When asked about reviewing current standards to align more strictly with WHO recommendations on avoiding added sugars, Kebs indicated that it periodically reviews and updates standards. Any move to tighten compositional limits would involve established procedures, including stakeholder consultations and engagement with health authorities.

Nestlé, when contacted by Public Eye, emphasised its "consistent approach to nutrition for all babies everywhere" and claimed full compliance with national legislations. The company stated that it has accelerated the roll-out of Cerelac with no added sugar, aiming to introduce these variants to all markets where it operates by the end of 2025. According to WHO, an estimated 35 million under-fives were overweight in 2024. In Africa, the number of overweight children under five years has increased by nearly 12.1 per cent since 2000.

“Being overweight in childhood and adolescence affects children’s and adolescents’ immediate health and is associated with greater risk and earlier onset of various non communicable diseases, such as type 2 diabetes and cardiovascular disease.
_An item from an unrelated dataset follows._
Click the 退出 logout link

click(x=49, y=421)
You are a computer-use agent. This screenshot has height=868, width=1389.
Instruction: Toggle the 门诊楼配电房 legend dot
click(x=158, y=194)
Childhood and adolescent obesity have adverse psychosocial consequences; it affects school performance and quality of life, compounded by stigma, discrimination and bullying. Children with obesity are very likely to be adults with obesity and are also at a higher risk of developing NCDs in adulthood,” the WHO said on its website.

The economic impacts of the obesity epidemic are also important. If nothing is done, the global costs of overweight and obesity are predicted to reach $3 trillion per year by 2030 and more than $18 trillion by 2060.